Your individual calorie needs depend on your size, activity level, gender and age, and you can use an online calculator to figure it out. Then add 250 to 500 calories to your daily goal for safe weight gain, or remove 500 to 1,000 calories for safe weight loss.

Calories in Soy-Based Foods

Soy foods are moderately high in calories, which means they can help you gain weight, but they could also fit into a restricted-calorie weight-loss diet. A cup of tempeh, for example, supplies 320 calories. If you add a cup of tempeh to your daily diet, you get enough extra calories to gain a little more than a half-pound per week; however, it you budget the calories for the tempeh in a restricted-calorie diet, you won't gain weight.


Eat a cup of firm tofu, and you'll take in 176 calories along with beneficial nutrients like protein, calcium and iron.
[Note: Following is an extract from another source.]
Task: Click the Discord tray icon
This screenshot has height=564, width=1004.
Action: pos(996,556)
Soybeans also supply calories and nutrients; a cup of green hulled edamame beans contains 376 calories and more than your entire vitamin C needs for the day, while a cup of cooked mature soybeans supplies 298 calories and around half your daily iron needs. Drink a glass of soy milk, and you'll get 131 calories, plus protein and essential minerals like manganese and selenium.
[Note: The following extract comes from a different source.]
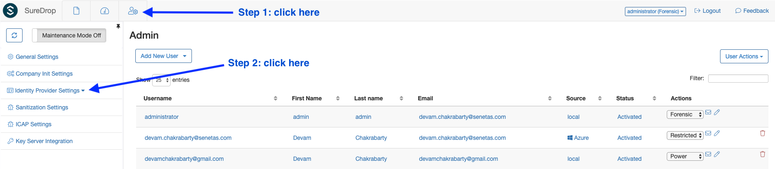The height and width of the screenshot is (169, 775).
Task: Open the User Actions dropdown
Action: pos(744,56)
Potential Benefits for Weight Control

Soy-based foods are usually high in protein, which makes them beneficial for weight loss. Protein-rich foods have a high thermic effect, which means you'll burn fat and calories during digestion -- more than you would in digesting fat or carbohydrates. Soy is just as beneficial for weight loss as other sources of protein, as long as you're restricting your calorie intake, reports a literature review published in Obesity Reviews in 2008. A cup of tempeh, for example, provides 31 grams of protein; a cup of soy milk supplies 8 grams of protein, and a cup of cooked mature soybeans contains 29 grams.



Eating soy also increases your fiber intake; edamame, for example, has 43 percent of the daily value for cup. Fiber makes your food more filling and controls blood glucose levels, which prevents blood sugar crashes that trigger hunger pangs. Mature soybeans supply 41 percent of the daily value for fiber per cup; tofu contains 8 percent of the daily value; and soy milk contains 6 percent of the daily value per cup.

Healthy Soy Serving Tips and Suggestions

Use soy as the main source of protein in healthy dishes like stir-fries and casseroles. Tofu readily soaks up the flavors from other ingredients, so it can work in virtually any dish. Try tearing chunks of tofu into bite-size pieces and sauteing them with red peppers, spinach and curry spices for a nutritious tofu breakfast scramble, or bake slices or cubes of tofu to add to salads. Edamame and mature soybeans work well in chillis and soups to add heartiness, plus protein and fiber to make your meal more filling. Tempeh's naturally nutty flavor works well in sandwiches and wraps -- pair it with pea sprouts or microgreens, tomatoes and a black olive hummus in a whole-grain tortilla or on whole-wheat bread for a flavorful meal you can enjoy on-the-go.